● Exercise data:

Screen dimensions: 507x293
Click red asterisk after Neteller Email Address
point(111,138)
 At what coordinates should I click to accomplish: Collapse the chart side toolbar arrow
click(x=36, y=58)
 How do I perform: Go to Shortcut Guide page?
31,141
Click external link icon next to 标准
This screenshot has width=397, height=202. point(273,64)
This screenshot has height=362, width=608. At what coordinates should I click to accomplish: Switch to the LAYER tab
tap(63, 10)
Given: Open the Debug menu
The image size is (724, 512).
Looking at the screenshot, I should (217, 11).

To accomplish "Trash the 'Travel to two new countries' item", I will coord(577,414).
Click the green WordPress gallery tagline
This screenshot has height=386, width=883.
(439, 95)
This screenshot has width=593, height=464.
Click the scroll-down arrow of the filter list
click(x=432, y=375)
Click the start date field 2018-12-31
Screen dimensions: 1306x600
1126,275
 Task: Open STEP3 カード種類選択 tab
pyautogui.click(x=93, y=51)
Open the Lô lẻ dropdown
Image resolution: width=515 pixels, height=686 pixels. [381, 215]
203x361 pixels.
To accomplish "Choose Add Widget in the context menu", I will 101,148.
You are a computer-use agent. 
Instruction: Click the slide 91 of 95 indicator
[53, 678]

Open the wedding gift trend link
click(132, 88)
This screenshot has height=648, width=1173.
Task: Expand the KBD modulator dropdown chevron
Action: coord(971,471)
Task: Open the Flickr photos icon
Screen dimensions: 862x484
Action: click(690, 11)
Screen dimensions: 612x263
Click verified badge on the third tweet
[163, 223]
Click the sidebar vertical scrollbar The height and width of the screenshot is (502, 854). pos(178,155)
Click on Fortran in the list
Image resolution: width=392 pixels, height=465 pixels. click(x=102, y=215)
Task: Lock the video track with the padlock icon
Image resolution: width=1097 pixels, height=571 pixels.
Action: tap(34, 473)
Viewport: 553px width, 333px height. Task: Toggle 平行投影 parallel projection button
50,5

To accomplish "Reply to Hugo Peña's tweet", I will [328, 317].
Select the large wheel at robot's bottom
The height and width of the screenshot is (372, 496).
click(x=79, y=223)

● The task: Please reproduce the part of the records that opens with the line containing "Click external link icon next to 标准" and runs through the end of the records, swapping "padlock icon" for "lock symbol" and leaving everything else unchanged.

● Expected output:
Click external link icon next to 标准
This screenshot has width=397, height=202. point(273,64)
This screenshot has height=362, width=608. At what coordinates should I click to accomplish: Switch to the LAYER tab
tap(63, 10)
Given: Open the Debug menu
The image size is (724, 512).
Looking at the screenshot, I should (217, 11).

To accomplish "Trash the 'Travel to two new countries' item", I will coord(577,414).
Click the green WordPress gallery tagline
This screenshot has height=386, width=883.
(439, 95)
This screenshot has width=593, height=464.
Click the scroll-down arrow of the filter list
click(x=432, y=375)
Click the start date field 2018-12-31
Screen dimensions: 1306x600
1126,275
 Task: Open STEP3 カード種類選択 tab
pyautogui.click(x=93, y=51)
Open the Lô lẻ dropdown
Image resolution: width=515 pixels, height=686 pixels. [381, 215]
203x361 pixels.
To accomplish "Choose Add Widget in the context menu", I will 101,148.
You are a computer-use agent. 
Instruction: Click the slide 91 of 95 indicator
[53, 678]

Open the wedding gift trend link
click(132, 88)
This screenshot has height=648, width=1173.
Task: Expand the KBD modulator dropdown chevron
Action: coord(971,471)
Task: Open the Flickr photos icon
Screen dimensions: 862x484
Action: click(690, 11)
Screen dimensions: 612x263
Click verified badge on the third tweet
[163, 223]
Click the sidebar vertical scrollbar The height and width of the screenshot is (502, 854). pos(178,155)
Click on Fortran in the list
Image resolution: width=392 pixels, height=465 pixels. click(x=102, y=215)
Task: Lock the video track with the lock symbol
Image resolution: width=1097 pixels, height=571 pixels.
Action: tap(34, 473)
Viewport: 553px width, 333px height. Task: Toggle 平行投影 parallel projection button
50,5

To accomplish "Reply to Hugo Peña's tweet", I will [328, 317].
Select the large wheel at robot's bottom
The height and width of the screenshot is (372, 496).
click(x=79, y=223)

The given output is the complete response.